Supplied records below:
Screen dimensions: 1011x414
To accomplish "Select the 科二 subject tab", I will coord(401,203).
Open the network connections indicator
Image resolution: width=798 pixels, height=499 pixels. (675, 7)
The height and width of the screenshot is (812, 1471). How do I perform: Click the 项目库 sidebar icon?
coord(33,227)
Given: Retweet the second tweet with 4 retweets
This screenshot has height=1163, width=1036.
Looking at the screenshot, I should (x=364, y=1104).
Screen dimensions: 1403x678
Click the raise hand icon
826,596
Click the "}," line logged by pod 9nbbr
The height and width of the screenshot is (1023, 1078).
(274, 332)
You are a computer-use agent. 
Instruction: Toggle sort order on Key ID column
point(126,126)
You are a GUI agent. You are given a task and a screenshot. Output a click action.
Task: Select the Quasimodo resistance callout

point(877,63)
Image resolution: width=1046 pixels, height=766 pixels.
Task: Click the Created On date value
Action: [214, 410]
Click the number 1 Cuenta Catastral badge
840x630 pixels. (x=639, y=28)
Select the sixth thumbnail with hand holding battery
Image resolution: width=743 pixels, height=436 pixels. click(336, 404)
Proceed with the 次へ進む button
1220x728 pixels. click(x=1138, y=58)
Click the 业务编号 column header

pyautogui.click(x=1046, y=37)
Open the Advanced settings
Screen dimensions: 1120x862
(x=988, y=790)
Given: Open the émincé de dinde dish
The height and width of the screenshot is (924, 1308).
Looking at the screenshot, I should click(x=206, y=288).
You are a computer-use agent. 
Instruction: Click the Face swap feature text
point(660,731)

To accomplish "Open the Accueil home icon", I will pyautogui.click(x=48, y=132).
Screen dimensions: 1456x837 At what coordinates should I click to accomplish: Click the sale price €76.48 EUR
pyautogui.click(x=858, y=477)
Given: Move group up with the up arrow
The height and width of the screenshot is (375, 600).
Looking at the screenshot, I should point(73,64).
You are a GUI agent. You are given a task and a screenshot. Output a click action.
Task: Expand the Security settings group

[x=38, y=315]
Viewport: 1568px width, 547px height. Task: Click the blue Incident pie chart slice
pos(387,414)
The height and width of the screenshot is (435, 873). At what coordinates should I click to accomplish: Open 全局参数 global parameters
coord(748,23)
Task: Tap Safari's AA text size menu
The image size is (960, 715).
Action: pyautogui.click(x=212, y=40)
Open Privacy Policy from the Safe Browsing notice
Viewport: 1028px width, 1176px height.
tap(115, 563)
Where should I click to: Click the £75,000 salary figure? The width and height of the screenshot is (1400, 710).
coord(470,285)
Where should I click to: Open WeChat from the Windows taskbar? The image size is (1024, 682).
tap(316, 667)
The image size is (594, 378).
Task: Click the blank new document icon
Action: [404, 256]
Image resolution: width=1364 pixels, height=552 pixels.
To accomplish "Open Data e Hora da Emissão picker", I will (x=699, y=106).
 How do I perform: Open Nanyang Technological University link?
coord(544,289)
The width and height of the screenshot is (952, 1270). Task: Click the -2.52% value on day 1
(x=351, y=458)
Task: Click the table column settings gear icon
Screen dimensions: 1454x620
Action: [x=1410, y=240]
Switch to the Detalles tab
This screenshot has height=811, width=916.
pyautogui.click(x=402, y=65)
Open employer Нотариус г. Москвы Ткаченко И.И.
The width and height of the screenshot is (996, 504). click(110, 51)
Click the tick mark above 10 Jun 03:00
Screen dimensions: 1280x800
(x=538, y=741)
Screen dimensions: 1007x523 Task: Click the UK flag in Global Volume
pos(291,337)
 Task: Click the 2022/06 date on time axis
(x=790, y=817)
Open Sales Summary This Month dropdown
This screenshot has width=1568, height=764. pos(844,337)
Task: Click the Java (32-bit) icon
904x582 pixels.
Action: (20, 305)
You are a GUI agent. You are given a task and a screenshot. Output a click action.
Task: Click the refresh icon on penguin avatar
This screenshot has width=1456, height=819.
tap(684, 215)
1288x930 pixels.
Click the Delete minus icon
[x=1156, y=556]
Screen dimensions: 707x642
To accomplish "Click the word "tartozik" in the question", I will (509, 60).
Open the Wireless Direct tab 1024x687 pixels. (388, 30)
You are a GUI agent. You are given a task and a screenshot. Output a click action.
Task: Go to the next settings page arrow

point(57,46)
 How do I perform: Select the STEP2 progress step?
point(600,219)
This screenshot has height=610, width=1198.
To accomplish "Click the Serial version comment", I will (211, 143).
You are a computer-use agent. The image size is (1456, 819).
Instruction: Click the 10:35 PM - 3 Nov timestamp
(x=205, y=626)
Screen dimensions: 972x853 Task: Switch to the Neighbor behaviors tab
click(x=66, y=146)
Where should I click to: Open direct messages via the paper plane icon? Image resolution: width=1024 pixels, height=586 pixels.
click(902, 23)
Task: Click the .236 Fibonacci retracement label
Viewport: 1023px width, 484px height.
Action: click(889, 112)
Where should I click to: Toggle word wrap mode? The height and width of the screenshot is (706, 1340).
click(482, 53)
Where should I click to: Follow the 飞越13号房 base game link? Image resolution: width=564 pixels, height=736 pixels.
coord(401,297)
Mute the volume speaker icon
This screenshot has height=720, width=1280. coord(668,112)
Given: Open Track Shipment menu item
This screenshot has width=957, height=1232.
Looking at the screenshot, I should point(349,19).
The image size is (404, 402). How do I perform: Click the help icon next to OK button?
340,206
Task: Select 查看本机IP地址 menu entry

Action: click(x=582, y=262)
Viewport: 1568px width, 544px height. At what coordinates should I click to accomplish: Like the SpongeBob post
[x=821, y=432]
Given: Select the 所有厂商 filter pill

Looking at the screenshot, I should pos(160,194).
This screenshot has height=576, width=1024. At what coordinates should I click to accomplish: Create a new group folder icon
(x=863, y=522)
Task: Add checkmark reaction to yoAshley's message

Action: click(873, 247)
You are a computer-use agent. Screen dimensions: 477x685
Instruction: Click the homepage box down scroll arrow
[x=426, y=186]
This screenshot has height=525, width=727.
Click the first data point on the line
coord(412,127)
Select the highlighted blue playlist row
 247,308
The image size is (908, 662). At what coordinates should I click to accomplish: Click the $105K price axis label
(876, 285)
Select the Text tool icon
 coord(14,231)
End of Supplied records.
#### Task goal:
Produce the number of lines in the data containing the string "will", with nothing added.

#### Answer to the exercise:
5